Reform Jewish synagogue in Idaho, US

Ahavath Beth Israel, officially Congregation Ahavath Beth Israel (transliterated from Hebrew as "Love of the House of Israel"), is a Reform Jewish congregation and synagogue, located at 11 North Latah Street, in Boise, Idaho, in the United States. Its 1896 building is amongst the oldest synagogues in continuous use west of the Mississippi River. The congregation is affiliated with the Union for Reform Judaism.

== History ==
Boise's first Jews were present in the mining camps in the 1860s, but it was not until 1895 that Congregation Beth Israel (Hebrew for "House of Israel") was formed. Most of the congregants were from Germany and Central Europe and the synagogue followed the Reform tradition. Moses Alexander, mayor of Boise and governor of Idaho, was an early leader of the congregation.

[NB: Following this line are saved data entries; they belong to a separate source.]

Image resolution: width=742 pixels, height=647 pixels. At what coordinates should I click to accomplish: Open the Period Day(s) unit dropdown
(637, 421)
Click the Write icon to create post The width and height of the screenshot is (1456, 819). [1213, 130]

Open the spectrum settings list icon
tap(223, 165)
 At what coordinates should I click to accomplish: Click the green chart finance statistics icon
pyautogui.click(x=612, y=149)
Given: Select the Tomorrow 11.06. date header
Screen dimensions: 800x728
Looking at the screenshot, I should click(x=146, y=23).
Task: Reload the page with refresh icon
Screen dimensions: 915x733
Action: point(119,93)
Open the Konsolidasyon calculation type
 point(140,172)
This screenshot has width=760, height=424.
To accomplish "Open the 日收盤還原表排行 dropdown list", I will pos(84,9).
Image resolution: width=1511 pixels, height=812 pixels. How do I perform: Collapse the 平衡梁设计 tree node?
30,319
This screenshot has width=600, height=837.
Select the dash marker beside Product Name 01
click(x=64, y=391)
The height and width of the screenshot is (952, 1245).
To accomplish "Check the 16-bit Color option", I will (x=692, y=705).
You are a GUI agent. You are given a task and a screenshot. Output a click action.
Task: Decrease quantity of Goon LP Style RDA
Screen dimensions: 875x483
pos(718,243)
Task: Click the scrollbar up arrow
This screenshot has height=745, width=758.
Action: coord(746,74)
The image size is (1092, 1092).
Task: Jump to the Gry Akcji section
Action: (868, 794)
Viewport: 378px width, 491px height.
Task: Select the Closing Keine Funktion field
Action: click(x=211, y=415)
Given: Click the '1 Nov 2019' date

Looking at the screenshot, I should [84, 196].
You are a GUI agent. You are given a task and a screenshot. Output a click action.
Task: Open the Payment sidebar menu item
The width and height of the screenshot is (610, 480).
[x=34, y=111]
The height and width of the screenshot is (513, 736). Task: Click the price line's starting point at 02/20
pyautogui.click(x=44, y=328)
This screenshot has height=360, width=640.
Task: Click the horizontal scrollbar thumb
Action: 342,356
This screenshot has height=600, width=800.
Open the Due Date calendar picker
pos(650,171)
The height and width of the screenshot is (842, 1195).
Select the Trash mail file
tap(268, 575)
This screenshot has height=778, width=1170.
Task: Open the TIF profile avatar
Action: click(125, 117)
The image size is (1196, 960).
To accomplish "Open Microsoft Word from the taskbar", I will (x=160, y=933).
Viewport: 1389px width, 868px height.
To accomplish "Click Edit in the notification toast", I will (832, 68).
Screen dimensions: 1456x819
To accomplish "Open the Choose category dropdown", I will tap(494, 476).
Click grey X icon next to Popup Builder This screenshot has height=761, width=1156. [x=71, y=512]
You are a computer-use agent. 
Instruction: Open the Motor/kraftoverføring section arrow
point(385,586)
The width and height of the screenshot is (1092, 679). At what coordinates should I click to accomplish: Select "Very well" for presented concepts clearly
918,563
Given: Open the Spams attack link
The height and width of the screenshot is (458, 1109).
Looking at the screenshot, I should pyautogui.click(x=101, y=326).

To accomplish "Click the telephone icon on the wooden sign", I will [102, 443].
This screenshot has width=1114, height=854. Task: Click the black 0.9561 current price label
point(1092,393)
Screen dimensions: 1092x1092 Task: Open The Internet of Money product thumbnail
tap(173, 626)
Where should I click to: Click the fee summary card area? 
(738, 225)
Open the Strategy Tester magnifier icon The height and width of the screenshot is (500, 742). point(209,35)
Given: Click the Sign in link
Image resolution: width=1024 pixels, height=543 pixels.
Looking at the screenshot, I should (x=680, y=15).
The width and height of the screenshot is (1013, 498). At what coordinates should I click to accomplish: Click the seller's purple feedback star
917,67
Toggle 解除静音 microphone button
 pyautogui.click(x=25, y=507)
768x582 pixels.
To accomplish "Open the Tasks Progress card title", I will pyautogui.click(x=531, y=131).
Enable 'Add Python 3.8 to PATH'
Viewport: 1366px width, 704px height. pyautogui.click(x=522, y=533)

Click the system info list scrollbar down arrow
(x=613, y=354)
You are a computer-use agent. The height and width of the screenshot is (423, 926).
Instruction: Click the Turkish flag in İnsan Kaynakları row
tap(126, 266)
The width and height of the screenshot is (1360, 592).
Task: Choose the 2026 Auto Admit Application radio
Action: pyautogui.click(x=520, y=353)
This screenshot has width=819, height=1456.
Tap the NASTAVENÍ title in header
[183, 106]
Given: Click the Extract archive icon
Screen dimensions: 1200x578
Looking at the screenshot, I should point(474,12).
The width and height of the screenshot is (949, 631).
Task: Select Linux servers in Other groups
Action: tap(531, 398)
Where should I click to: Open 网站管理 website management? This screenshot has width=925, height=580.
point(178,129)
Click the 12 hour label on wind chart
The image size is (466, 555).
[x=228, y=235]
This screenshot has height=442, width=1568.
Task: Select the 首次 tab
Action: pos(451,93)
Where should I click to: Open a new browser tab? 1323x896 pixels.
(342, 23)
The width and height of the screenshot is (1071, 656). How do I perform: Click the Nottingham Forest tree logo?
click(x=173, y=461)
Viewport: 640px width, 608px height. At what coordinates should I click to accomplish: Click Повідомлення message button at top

The building was erected in 1896, and given a careful restoration in 1982.

Congregation Ahavath Israel (Hebrew for "Love of Israel") was founded in 1912 by Orthodox immigrants from Eastern Europe. The congregation erected a building at the corner of 27th and Bannock Streets in 1947. The two congregations merged in 1986 to become Ahavath Beth Israel.

A personal memoir/history of Congregation Ahavath Israel was written by one of its member leaders, the late Mr. Joel Stone; a copy of this book is obtainable through the congregation's lending library. A more comprehensive history of Ahavath Beth Israel (which focuses more on Beth Israel's history) was also privately published for limited release by a former member, and is likewise available through the congregation.

== Building ==
The synagogue's wood-shingled 1896 building blends two architecture styles popular with turn-of-the-century Jewish congregations. The exterior is mainly the popular Rundbogenstil style, though the tall windows flanking the large, rose window are in the form of Horseshoe arches. This Moorish Revival detail continues on the inside, where the barrel-vaulted ceiling is supported by horseshoe arches. The architect described the building as designed in a modern Moorish style.

In 1972 the synagogue was added to the National Register of Historic Places. In 2003 the building was moved from its original location on State Street to its current location on Latah Street. During the move documentation was discovered showing the original construction was partially financed by Marshall Field and Levi Strauss & Co.